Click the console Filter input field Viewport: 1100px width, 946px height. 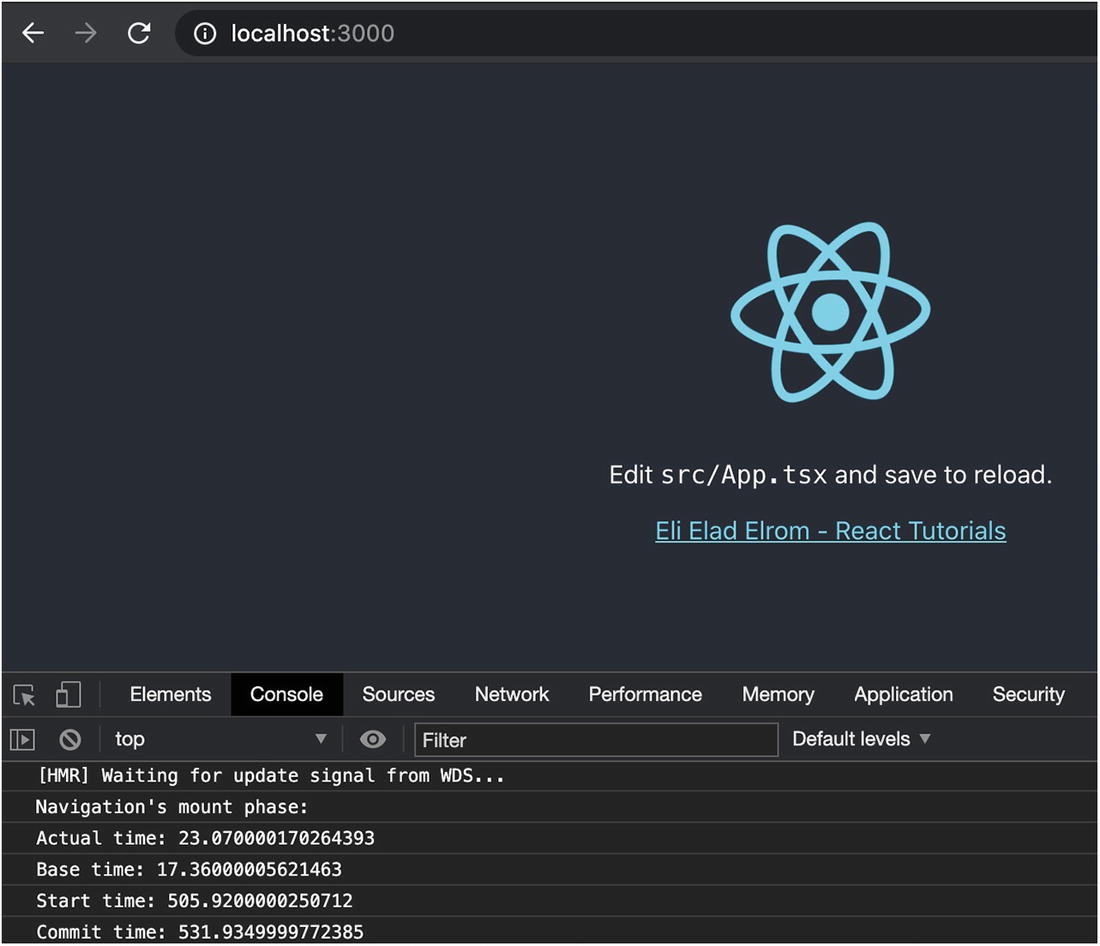pos(596,740)
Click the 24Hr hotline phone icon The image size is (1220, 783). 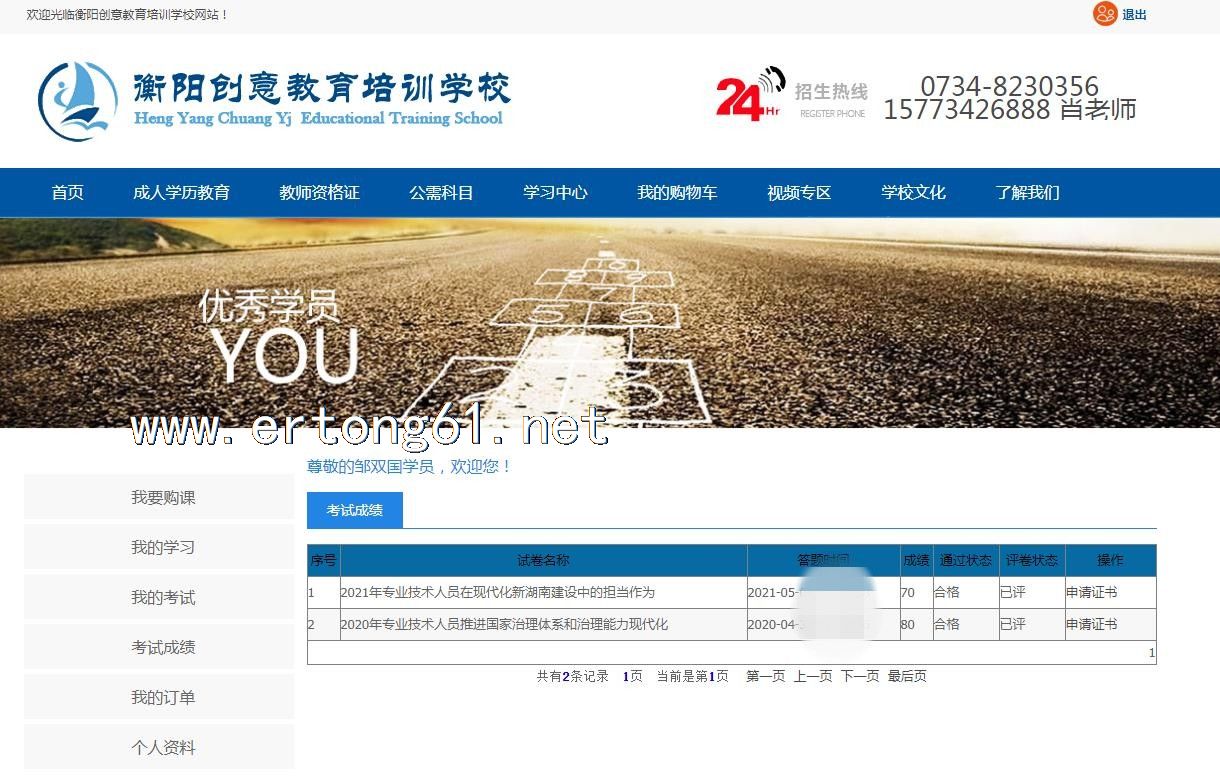(749, 95)
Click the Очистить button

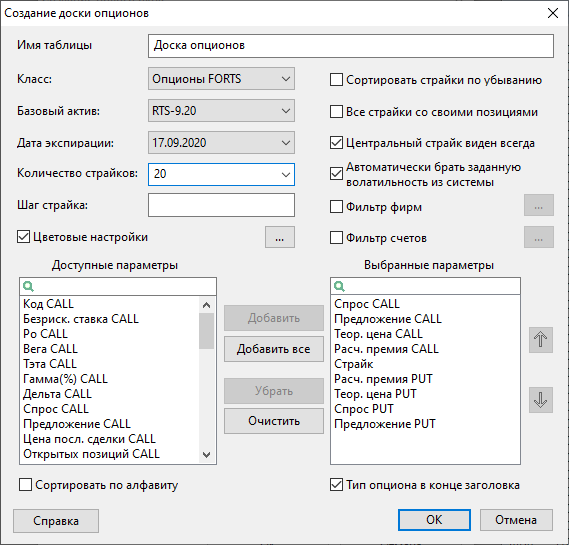274,421
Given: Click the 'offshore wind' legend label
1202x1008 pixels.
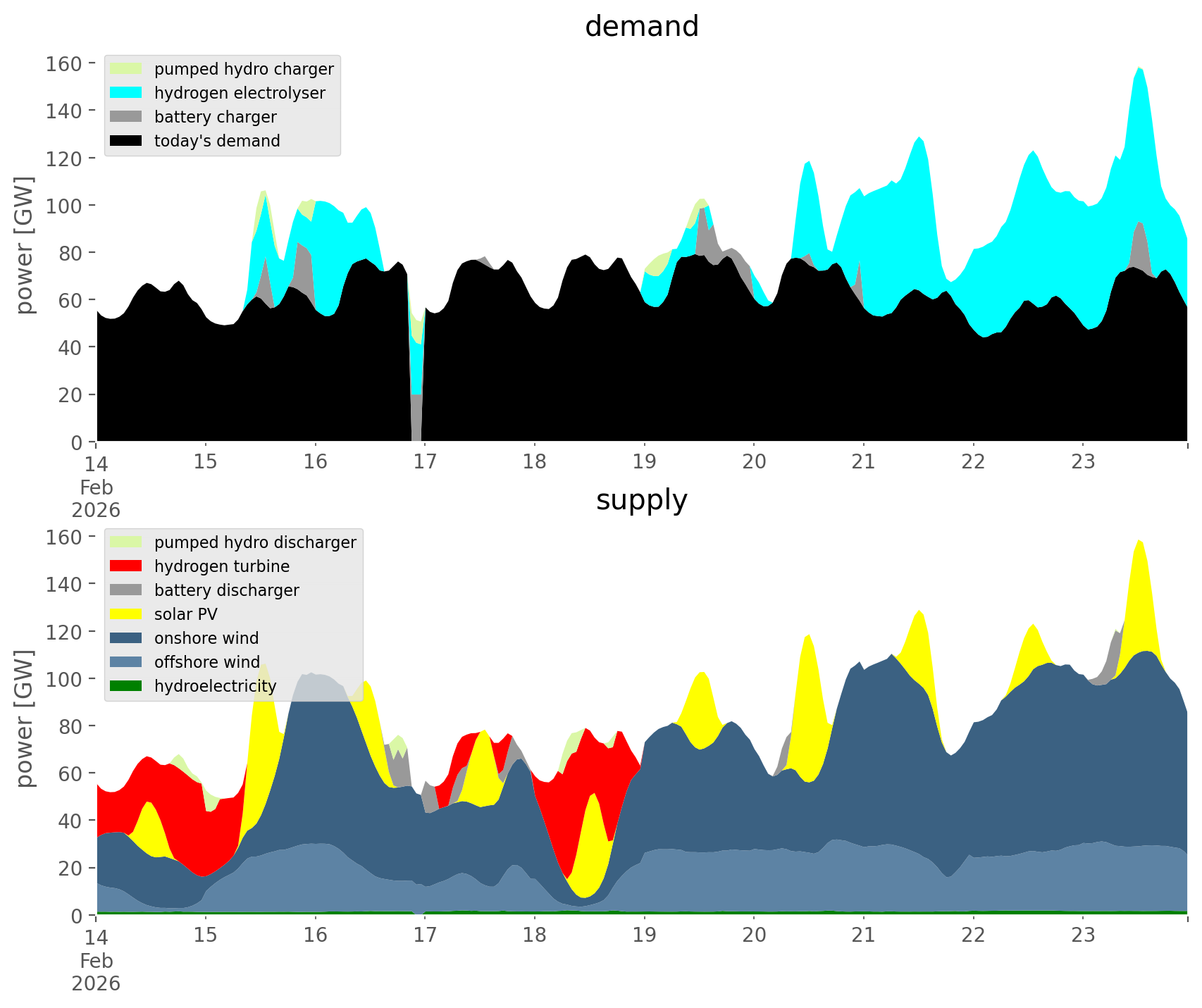Looking at the screenshot, I should pyautogui.click(x=206, y=662).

= = = = = = =

About this exercise - Copy out, exactly and without pictures, each line from the one containing "Click the Очистить button" through the final line of the entries, both ends included.

Response area -
Click the Очистить button

274,421
Given: Click the 'offshore wind' legend label
1202x1008 pixels.
Looking at the screenshot, I should pyautogui.click(x=206, y=662).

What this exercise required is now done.